— Goal of the exercise —
Only one span is wanted from the lines below: from the one with "Where should I click to: Select" up to and including the one with "Click the .NSEI 1 hour chart title". Copy it exactly, without images.

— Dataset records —
######

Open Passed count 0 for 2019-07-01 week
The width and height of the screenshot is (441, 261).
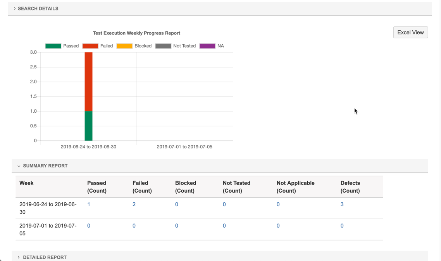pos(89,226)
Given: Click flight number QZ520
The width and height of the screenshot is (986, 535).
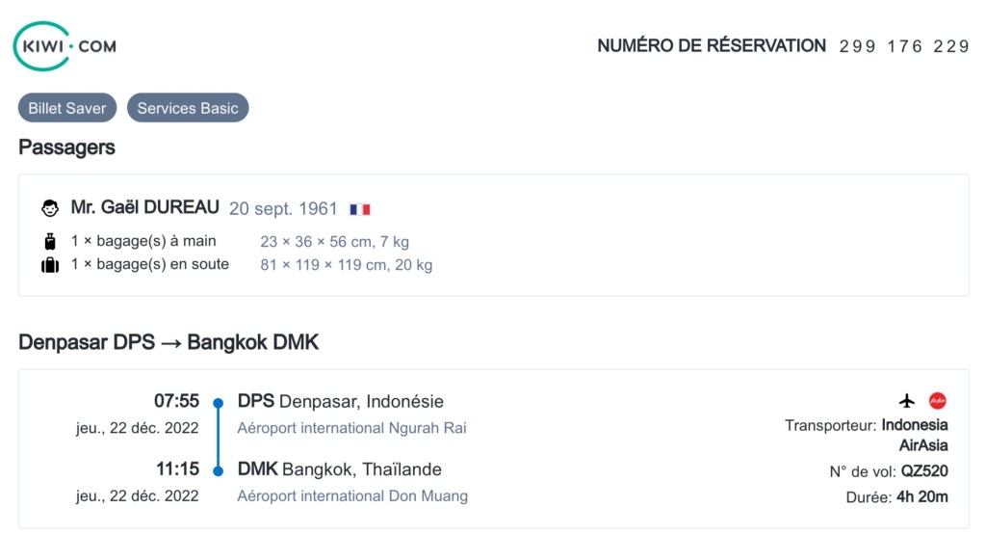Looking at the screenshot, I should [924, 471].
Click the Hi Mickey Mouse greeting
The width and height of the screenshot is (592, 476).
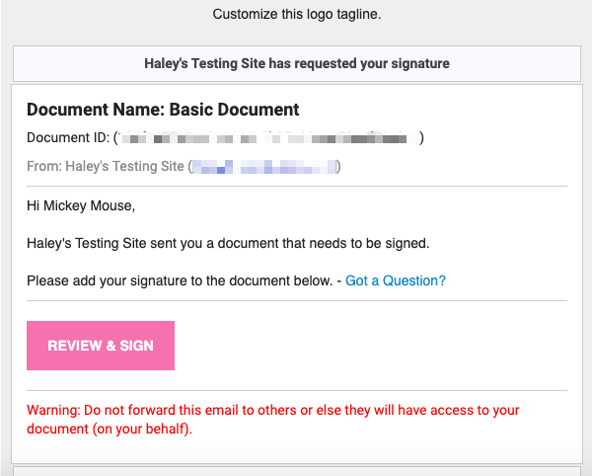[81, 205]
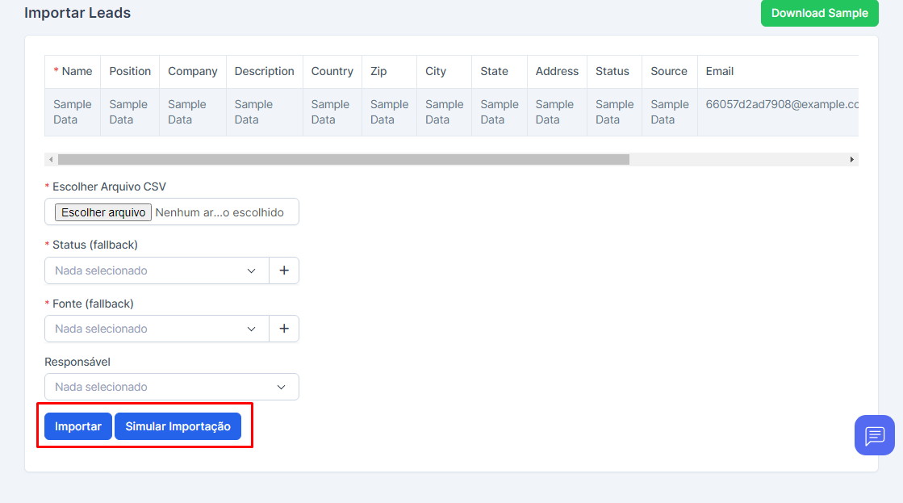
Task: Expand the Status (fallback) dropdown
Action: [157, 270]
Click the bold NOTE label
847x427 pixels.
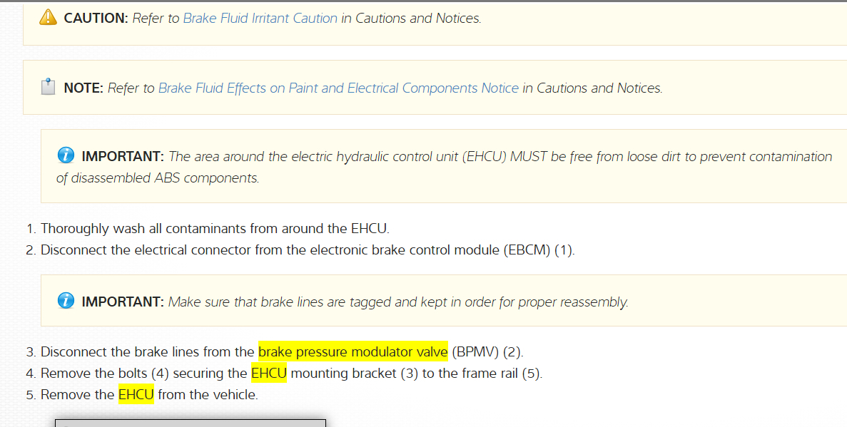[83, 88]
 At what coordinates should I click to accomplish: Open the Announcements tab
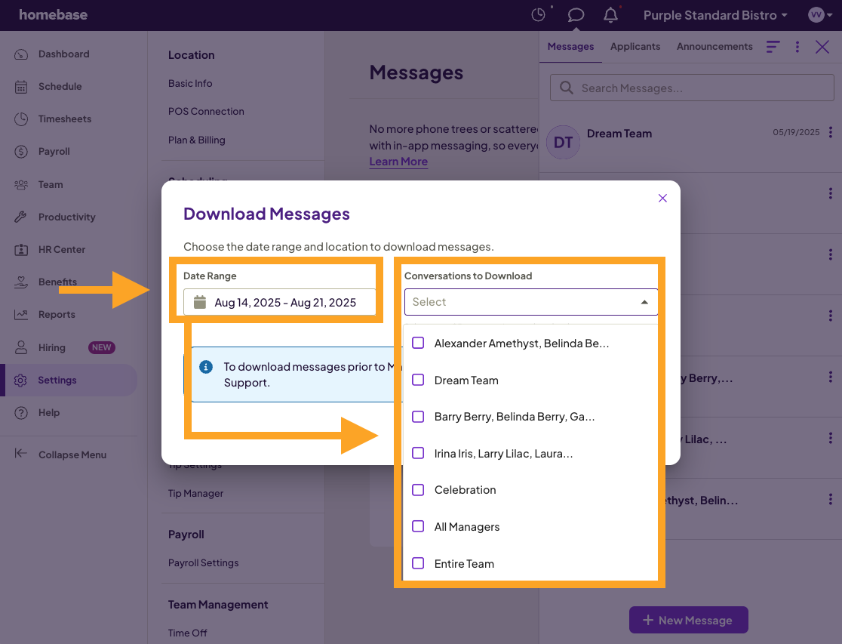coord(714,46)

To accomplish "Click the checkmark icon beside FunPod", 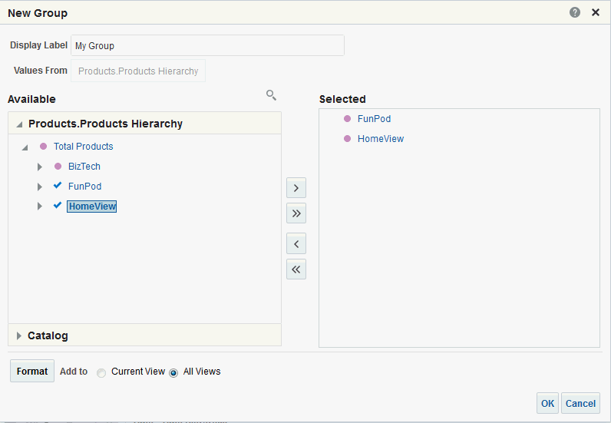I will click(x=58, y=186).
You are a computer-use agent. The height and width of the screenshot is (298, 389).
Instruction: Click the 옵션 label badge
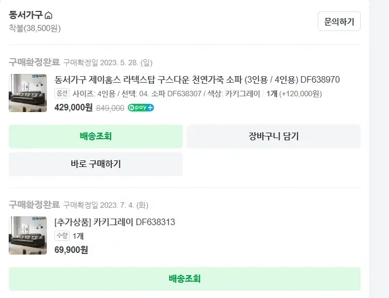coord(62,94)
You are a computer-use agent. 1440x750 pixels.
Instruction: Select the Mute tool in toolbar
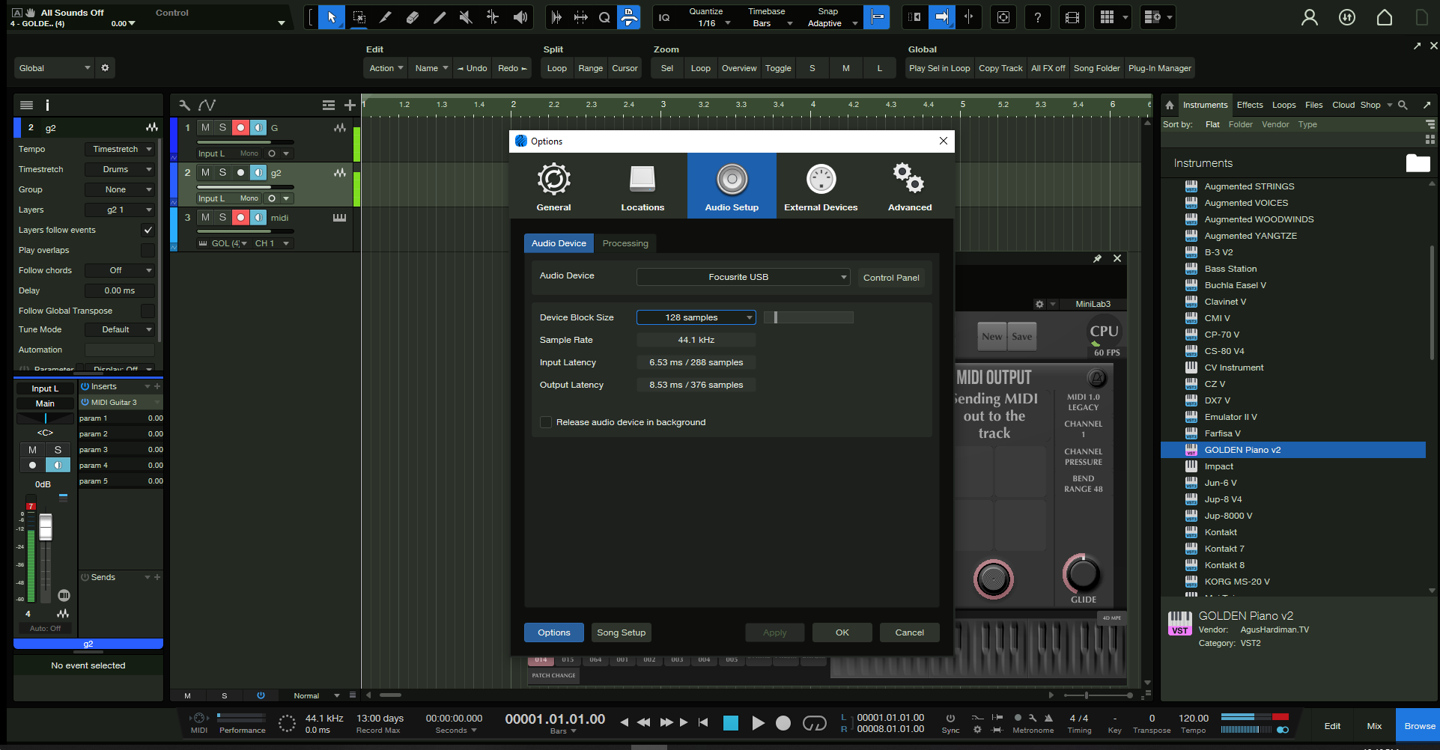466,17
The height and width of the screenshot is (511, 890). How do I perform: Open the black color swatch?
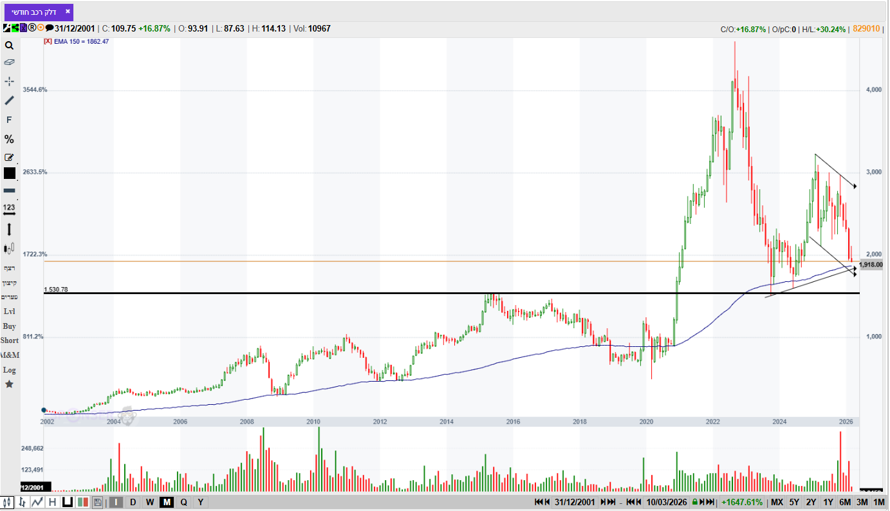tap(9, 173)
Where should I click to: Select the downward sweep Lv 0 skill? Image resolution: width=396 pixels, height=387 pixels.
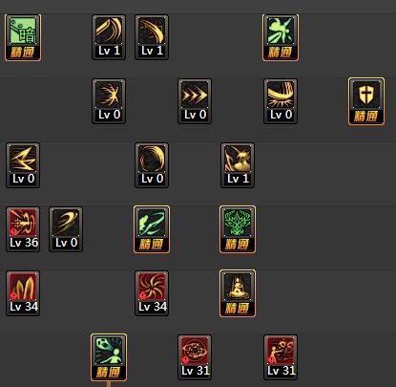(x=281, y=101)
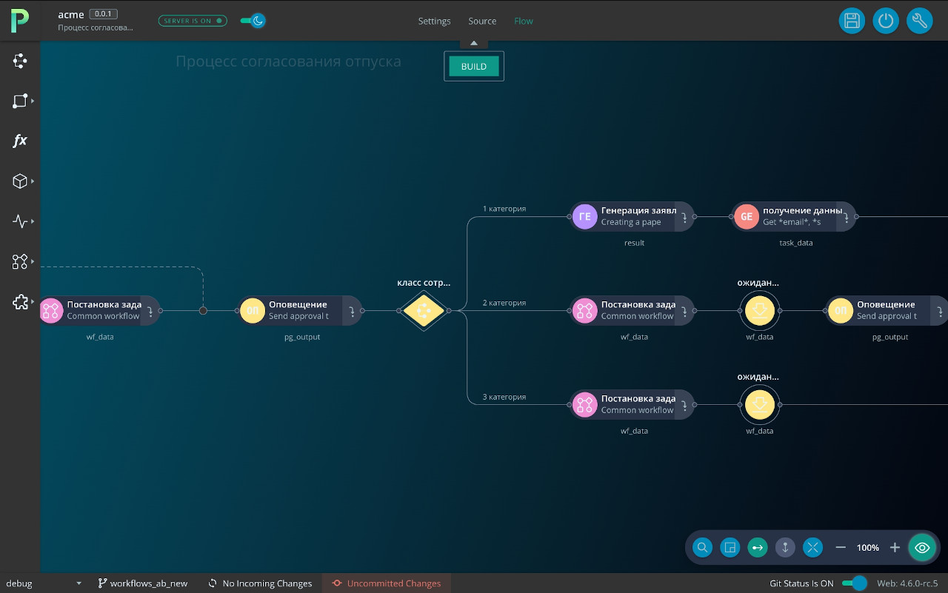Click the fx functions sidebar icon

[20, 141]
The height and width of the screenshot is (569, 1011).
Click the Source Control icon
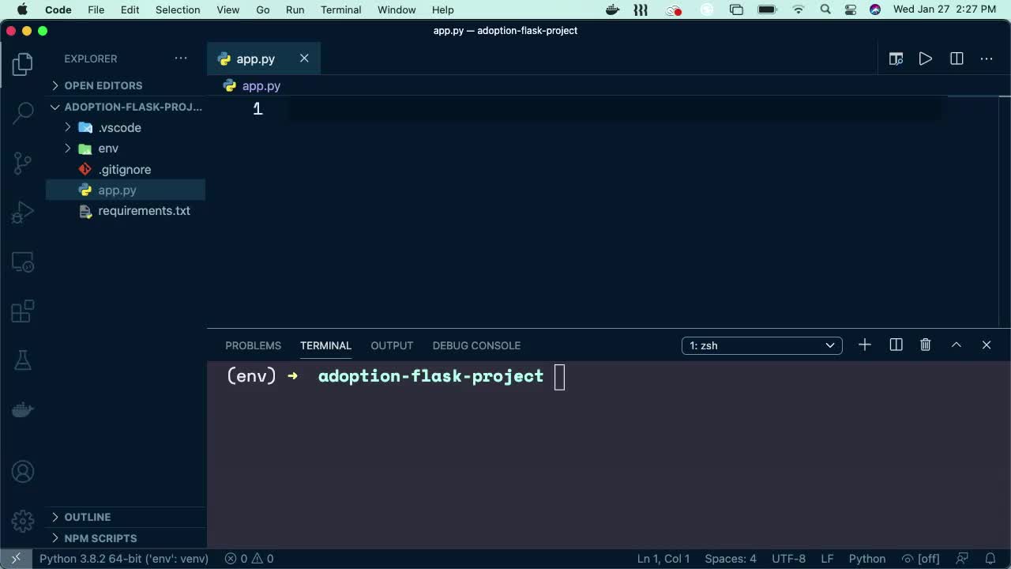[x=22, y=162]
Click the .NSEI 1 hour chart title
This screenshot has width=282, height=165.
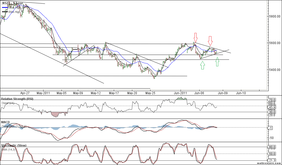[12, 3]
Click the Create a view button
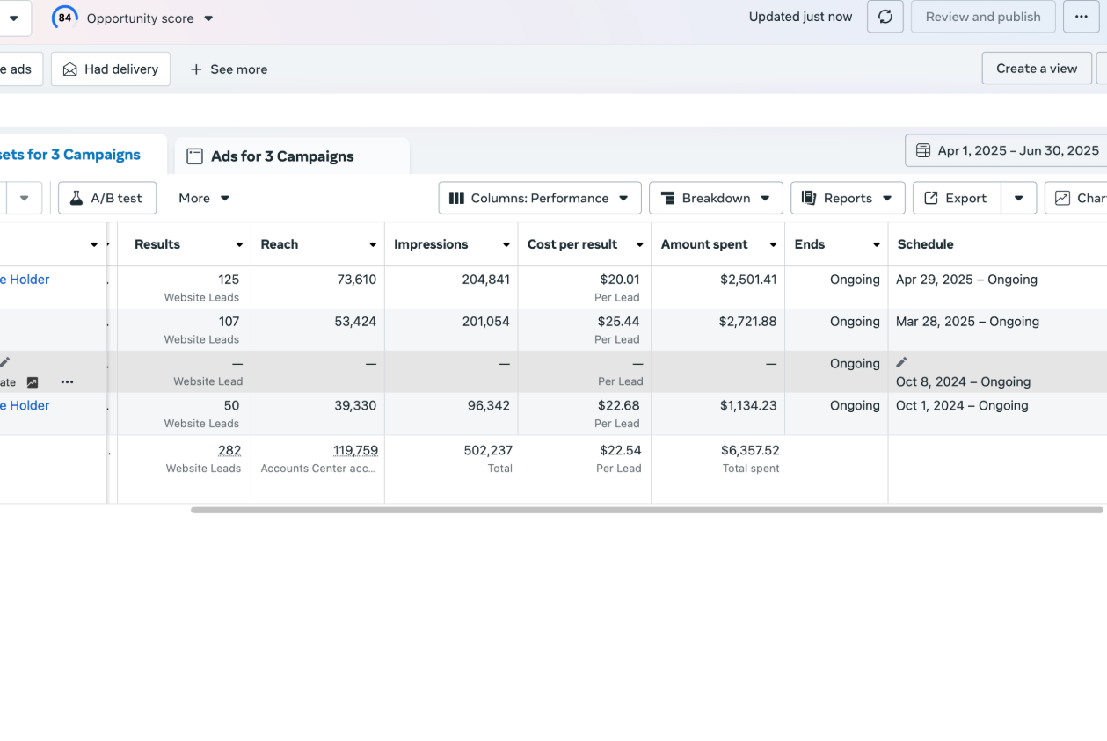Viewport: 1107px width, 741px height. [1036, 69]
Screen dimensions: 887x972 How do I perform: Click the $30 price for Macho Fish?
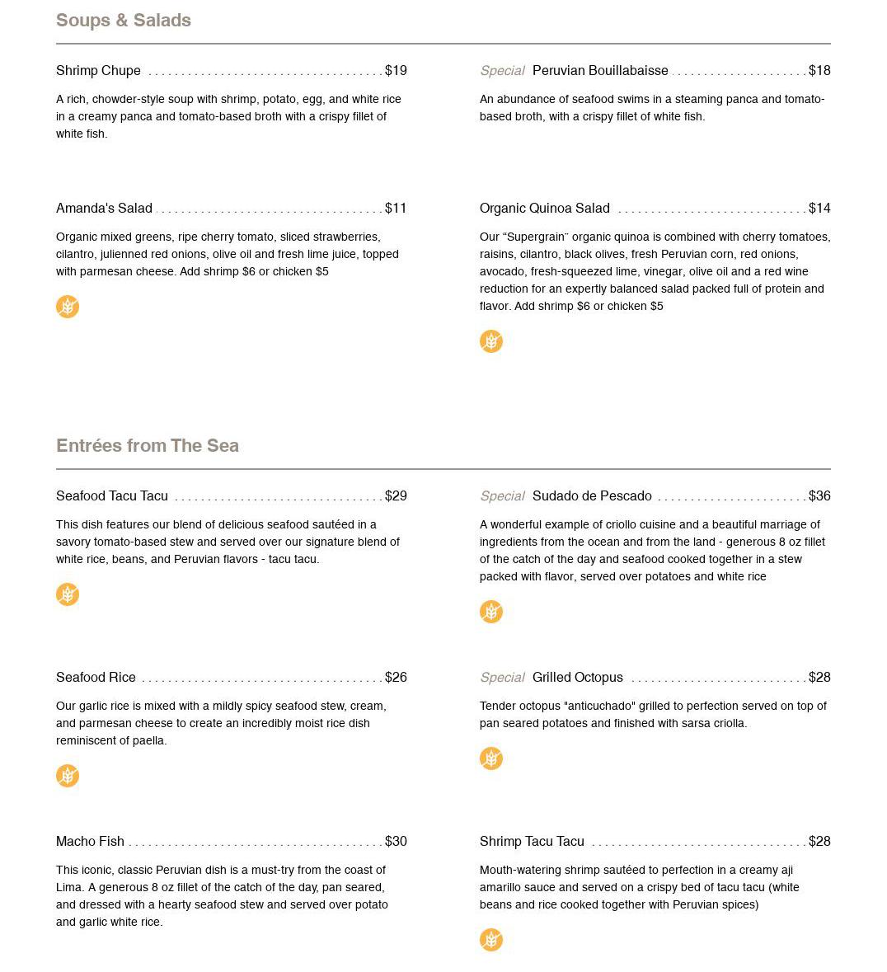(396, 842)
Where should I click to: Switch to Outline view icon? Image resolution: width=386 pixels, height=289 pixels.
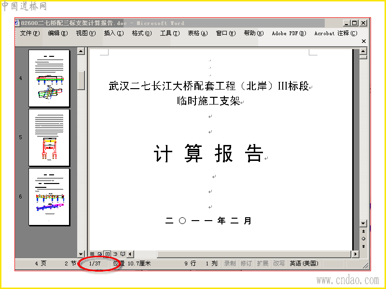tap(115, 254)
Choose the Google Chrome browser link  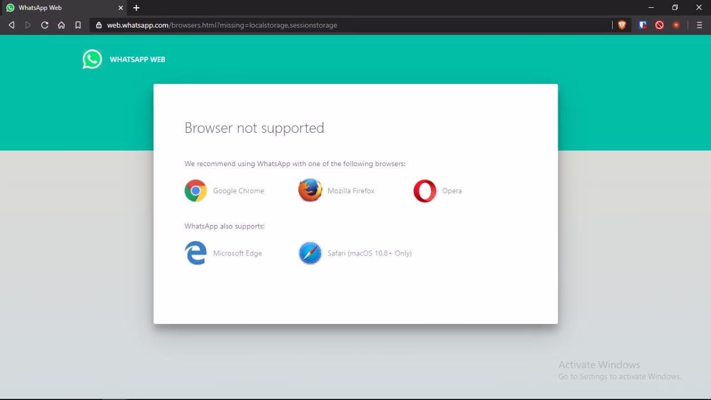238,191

######

— Solution to the problem —
Where should I click to: Select the downward sweep Lv 0 skill? Image resolution: width=396 pixels, height=387 pixels.
(x=281, y=101)
Click the fx functions sidebar icon

[20, 141]
The height and width of the screenshot is (569, 1011).
Click the Source Control icon
[x=22, y=162]
Click the .NSEI 1 hour chart title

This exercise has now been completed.